Having recently experienced an illness for which I was advised a certain drug I then found side effects meant that I could not increase the dose so keeping the dose low and using acupuncture, meditation and homeopathy alongside I am making a good recovery. I could afford these treatments privately but many of the patients I see could not. Is it not understandable that I would want to offer to others what I would want from the health service myself? Although it looks for the present that viewing homeopathy through the narrow lens of EBM is our problem, if other areas of care are dealt with in the same way we could be significantly reducing our therapeutic options in many clinical settings and thereby reducing choices to clinician and patient. Houston we do have a problem but it is shared across the clinical arena and it has only just begun.

Reference

  1. Witt CM, Ludtke R, Baur R, Willich SN. Homeopathic medical practice: long-term results of a cohort study with 3981 patients. BMC Public Health 2005 Nov 3;5:115.:115.

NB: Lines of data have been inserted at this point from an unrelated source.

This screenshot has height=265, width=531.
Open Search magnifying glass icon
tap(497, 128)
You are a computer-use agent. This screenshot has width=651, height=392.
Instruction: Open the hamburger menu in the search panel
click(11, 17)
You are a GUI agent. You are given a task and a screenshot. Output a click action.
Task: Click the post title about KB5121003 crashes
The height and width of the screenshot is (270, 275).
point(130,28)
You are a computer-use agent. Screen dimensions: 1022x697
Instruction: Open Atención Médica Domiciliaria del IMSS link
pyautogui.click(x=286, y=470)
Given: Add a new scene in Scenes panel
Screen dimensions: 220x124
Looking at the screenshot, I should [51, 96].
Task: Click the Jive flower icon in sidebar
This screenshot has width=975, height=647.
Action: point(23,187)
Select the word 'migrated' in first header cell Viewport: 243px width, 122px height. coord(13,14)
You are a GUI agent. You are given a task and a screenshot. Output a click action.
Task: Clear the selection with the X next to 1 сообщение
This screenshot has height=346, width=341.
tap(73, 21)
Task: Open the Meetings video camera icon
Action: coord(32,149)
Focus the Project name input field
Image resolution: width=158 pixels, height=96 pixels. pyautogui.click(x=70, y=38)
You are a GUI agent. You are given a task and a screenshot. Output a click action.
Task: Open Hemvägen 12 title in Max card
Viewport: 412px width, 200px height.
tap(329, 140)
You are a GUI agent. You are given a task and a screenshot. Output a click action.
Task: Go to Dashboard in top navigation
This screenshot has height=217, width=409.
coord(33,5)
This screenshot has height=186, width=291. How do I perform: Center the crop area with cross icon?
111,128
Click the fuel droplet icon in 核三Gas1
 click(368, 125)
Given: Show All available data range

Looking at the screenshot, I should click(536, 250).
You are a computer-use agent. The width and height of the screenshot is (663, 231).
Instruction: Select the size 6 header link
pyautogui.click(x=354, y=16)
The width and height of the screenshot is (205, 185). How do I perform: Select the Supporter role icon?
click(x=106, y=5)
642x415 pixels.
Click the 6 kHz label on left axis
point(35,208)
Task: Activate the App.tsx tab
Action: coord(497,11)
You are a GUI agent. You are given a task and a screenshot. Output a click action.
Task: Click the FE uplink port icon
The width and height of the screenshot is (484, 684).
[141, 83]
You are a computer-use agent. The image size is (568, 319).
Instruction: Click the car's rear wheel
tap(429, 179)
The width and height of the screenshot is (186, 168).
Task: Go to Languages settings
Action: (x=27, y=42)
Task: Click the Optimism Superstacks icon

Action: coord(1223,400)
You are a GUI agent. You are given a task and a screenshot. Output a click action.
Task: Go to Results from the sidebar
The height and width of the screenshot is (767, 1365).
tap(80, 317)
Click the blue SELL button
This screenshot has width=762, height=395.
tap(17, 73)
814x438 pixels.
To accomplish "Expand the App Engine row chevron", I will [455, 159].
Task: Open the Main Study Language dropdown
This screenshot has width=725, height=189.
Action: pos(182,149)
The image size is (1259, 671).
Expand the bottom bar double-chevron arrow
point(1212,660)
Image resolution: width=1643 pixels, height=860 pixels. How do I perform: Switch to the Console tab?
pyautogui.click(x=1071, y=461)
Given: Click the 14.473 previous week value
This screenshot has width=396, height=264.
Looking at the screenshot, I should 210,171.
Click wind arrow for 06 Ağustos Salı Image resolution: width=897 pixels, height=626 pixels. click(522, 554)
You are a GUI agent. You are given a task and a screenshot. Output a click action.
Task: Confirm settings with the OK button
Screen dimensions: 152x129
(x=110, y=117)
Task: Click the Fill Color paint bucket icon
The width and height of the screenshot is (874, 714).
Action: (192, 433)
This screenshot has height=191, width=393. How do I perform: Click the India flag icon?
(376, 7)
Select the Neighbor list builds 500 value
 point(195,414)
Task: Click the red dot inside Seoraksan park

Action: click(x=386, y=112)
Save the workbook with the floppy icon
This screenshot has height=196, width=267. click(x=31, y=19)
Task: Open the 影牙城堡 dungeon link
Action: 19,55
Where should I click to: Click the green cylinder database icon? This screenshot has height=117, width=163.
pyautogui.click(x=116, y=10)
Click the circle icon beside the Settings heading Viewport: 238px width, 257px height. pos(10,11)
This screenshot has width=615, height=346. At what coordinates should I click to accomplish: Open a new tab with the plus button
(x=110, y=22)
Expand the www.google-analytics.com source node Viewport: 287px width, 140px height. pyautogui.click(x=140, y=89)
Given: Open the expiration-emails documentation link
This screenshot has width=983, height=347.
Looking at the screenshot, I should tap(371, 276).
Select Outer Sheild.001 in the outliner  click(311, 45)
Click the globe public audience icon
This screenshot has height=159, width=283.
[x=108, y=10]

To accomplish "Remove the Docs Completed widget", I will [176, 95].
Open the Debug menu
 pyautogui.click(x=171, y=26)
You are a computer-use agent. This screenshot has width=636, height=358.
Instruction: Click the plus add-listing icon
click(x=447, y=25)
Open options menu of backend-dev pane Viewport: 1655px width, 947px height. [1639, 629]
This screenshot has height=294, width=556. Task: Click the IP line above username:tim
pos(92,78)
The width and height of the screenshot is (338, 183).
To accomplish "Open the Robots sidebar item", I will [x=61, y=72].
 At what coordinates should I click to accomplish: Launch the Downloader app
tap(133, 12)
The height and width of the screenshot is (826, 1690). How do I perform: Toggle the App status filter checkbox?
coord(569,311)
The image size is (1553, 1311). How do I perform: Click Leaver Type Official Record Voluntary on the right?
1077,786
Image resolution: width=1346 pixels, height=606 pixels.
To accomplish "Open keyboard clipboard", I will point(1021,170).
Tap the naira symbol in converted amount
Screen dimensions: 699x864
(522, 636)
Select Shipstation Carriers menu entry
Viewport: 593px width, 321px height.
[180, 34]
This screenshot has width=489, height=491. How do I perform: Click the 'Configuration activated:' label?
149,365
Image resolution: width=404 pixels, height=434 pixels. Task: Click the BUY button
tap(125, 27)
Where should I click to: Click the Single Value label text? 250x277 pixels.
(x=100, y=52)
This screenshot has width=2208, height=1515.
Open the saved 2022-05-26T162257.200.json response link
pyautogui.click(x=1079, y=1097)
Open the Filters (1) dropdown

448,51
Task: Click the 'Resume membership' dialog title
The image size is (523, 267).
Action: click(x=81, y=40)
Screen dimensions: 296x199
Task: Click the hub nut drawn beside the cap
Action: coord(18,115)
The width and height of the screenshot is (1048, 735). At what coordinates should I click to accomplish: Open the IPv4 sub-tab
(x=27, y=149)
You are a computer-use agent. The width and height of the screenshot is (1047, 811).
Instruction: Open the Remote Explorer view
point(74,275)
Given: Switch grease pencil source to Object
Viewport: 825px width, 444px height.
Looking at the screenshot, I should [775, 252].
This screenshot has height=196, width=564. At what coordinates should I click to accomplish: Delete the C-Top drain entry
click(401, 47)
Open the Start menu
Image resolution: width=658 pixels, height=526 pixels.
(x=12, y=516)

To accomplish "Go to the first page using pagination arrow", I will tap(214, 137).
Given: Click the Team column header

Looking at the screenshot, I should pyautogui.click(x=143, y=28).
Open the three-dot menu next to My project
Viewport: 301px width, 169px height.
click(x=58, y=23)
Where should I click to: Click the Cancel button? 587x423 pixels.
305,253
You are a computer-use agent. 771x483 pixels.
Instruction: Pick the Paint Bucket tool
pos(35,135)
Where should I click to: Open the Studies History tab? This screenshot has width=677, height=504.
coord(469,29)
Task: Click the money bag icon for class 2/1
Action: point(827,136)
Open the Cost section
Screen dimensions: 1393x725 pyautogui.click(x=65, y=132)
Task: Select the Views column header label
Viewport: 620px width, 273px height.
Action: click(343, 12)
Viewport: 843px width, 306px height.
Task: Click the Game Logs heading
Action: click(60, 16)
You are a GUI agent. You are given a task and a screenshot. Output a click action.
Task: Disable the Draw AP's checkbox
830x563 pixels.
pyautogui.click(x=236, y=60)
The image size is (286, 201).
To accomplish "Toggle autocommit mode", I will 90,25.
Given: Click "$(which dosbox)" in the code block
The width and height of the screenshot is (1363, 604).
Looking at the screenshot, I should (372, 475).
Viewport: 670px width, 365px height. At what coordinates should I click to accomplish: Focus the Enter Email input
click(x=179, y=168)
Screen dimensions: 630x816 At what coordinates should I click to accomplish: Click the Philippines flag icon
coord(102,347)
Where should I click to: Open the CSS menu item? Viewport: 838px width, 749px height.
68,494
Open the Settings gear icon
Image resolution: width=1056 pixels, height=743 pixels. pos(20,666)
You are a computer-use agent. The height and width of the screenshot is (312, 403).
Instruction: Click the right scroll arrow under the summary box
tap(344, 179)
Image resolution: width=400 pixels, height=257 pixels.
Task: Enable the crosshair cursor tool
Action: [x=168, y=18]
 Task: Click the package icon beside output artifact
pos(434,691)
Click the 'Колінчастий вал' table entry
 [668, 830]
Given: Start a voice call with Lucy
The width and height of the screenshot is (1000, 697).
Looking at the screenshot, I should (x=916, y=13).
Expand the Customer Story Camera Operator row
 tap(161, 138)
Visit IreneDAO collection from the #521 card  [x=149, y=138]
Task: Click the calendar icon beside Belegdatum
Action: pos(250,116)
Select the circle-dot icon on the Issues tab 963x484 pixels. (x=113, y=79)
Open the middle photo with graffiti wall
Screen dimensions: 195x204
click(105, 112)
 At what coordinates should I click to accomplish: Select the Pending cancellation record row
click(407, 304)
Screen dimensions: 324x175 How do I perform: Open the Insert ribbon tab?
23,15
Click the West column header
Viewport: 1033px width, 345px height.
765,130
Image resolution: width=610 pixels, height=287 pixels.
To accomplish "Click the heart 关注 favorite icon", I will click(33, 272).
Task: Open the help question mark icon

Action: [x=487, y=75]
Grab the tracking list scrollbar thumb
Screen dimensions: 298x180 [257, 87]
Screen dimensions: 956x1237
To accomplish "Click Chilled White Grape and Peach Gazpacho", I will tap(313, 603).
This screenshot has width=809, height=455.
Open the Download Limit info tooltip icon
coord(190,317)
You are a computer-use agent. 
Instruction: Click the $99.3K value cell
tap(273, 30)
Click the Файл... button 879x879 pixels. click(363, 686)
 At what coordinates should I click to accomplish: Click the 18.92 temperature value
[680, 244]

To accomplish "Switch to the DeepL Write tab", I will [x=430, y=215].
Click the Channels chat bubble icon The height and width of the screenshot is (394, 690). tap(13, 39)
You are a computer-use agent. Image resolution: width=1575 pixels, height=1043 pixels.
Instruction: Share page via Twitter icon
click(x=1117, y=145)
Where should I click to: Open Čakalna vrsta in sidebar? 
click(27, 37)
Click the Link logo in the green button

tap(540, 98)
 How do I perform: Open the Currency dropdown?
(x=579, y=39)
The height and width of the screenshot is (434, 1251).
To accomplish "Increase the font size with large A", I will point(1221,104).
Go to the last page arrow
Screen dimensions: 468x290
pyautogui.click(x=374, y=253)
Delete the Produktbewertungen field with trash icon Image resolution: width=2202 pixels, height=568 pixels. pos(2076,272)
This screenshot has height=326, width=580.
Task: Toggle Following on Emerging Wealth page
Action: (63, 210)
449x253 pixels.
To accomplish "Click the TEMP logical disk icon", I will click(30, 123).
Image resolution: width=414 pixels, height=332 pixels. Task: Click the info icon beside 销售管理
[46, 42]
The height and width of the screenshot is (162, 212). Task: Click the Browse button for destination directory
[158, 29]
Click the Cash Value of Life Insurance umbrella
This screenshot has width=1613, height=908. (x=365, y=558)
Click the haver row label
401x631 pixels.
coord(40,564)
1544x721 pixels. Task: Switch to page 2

  2. Witt C, Keil T, Selim D, Roll S, Vance W, Wegscheider K, et al. Outcome and costs of homoeopathic and conventional treatment strategies: a comparative cohort study in patients with chronic disorders. Complement Ther Med 2005 Jun;13(2):79-86.
  3. Spence DS, Thompson EA, Barron SJ. Homeopathic treatment for chronic disease: a 6-year, university-hospital outpatient observational study. J Altern Complement Med 2005 Oct;11(5):793-8.
  4. Thompson EA, Mathie RT, Baitson ES, Barron SJ, Berkovitz SR, Brands M, et al. Towards standard setting for patient-reported outcomes in the NHS homeopathic hospitals. Homeopathy 2008 Jul;97(3):114-21.
  5. Ludtke R, Rutten AL. The conclusions on the effectiveness of homeopathy highly depend on the set of analyzed trials. J Clin Epidemiol 2008 Dec;61(12):1197-204.
  6. Bell IR, Lewis DA, Brooks AJ, Schwartz GE, Lewis SE, Walsh BT, et al. Improved clinical status in fibromyalgia patients treated with individualized homeopathic remedies versus placebo. Rheumatology (Oxford) 2004 May;43(5):577-82.
  7. Milazzo S, Russell N, Ernst E. Efficacy of homeopathic therapy in cancer treatment. Eur J Cancer 2006 Feb;42(3):282-9.
  8. Frenkel M, Mishra BM, Sen S, Yang P, Pawlus A, Vence L, et al. Cytotoxic effects of ultra-diluted remedies on breast cancer cells. Int J Oncol 2010 Feb;36(2):395-403.